A MURDER suspect today challenged police to decide if he had committed the crime after UK officers met French colleagues to discuss his wife's disappearance.
Robert Lund, 52, from Darwen, who still lives in France, is so convinced there is no evidence against him that he wants to prove the police have had nothing to work on.
And he said a recent trip to France by Lancashire-based police officers to see gendarmes in Castres, near Toulouse, would have come to nothing. He claimed the French police have had no dealings with the case since December 2000.
"The only thing I want from the British or French police is for them to come up with a crime," said Mr Lund, whose wife Evelyn was found dead in October 2001 on the back seat of her Toyota Landcruiser at the bottom of a lake.
The ex-Blackburn with Darwen tree protection officer has admitted being the prime suspect in the disappearance of the mum-of-three, formerly of Winter Hill. Evelyn disappeared in December 1999 and her body was found 22 months later.
Mr Lund told the Lancashire Evening Telegraph in an exclusive interview in December at the couple's home in La Veaute that their relationship had turned violent. He revealed how unhappy Evelyn, 52, was in the last days of her life.
"There is a disappearance and an inquiry but they have never established a crime and therefore to say I am guilty of anything is a farce. It's ludicrous," he added.
"How can you be a suspect in anything that hasn't even taken place?
"I have no idea what they are up to.
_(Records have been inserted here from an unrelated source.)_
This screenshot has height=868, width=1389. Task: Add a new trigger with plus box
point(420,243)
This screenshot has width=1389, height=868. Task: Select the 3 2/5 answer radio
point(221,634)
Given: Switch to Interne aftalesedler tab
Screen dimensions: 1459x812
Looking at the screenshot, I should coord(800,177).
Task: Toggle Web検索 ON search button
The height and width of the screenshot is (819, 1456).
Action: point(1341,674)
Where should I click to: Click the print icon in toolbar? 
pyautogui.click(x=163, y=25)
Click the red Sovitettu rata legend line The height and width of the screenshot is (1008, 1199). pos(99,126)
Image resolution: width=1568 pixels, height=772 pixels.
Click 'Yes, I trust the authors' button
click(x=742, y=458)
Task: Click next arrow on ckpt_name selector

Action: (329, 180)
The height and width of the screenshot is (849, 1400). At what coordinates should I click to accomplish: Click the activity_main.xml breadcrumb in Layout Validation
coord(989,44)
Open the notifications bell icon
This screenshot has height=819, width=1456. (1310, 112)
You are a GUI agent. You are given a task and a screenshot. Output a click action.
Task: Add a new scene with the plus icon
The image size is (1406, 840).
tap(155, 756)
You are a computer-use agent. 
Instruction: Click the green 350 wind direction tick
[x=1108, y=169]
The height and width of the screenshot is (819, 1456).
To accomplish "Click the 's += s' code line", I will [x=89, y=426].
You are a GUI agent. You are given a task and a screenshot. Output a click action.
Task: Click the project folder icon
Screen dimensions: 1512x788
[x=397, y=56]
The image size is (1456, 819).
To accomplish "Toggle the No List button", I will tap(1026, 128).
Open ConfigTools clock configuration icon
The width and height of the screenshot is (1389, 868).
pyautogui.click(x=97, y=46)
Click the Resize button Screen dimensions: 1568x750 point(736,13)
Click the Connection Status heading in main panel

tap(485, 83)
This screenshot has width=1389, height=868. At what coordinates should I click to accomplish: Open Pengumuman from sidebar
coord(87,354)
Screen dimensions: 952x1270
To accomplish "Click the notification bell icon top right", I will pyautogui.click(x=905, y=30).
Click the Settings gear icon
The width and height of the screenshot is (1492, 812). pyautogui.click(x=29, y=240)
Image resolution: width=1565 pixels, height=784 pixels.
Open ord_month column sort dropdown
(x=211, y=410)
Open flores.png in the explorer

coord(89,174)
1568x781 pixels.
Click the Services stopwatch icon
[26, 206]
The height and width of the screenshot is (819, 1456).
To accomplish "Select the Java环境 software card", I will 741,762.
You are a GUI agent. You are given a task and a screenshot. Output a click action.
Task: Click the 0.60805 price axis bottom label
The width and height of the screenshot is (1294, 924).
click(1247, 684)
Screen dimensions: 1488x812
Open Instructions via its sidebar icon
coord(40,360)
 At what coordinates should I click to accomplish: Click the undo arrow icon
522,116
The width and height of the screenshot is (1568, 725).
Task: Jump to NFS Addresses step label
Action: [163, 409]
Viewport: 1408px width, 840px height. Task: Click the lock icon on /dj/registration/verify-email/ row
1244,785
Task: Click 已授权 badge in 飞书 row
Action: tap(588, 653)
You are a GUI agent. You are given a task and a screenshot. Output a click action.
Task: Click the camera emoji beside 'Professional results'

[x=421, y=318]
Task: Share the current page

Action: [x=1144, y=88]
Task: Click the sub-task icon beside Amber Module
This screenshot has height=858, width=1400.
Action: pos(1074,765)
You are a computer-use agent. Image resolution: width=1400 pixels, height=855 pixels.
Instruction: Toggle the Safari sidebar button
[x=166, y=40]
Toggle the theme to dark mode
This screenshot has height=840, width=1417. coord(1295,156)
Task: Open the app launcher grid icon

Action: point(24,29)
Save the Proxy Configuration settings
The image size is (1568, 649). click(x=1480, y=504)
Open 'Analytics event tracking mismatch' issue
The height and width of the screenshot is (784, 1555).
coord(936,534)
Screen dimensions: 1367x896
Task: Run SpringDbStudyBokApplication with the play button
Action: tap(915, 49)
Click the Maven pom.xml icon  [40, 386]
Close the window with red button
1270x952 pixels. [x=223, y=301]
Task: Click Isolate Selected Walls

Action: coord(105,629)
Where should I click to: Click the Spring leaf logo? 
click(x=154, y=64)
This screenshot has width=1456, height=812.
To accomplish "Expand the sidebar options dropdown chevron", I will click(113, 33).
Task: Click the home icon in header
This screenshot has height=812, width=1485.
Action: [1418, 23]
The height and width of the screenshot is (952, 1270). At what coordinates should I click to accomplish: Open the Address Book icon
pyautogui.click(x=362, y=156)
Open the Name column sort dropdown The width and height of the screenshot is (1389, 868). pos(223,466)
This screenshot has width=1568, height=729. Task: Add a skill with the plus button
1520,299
It is still all a big secret.
"I can't understand why the police have had meetings over here, as the gendarmes have had nothing to do with it for years.
"The last time I saw the judge was in March 2003, when more tests were carried out."
Mr Lund claims he is totally in the dark about the whereabouts of his wife's body and has little hope of a conclusion to his wife's disappearance.
He said: "Maybe they don't want me to have her body because, after the cremation she wanted, they would have no further access to it.
"If they release it, I may have forensic tests done myself.
"I still don't know when this is going to end."
The biggest investigation the French Tarn region has ever seen was launched when Evelyn disappeared but after four years there has yet to be any clear indication if the animal lover's death was an accident, murder or suicide.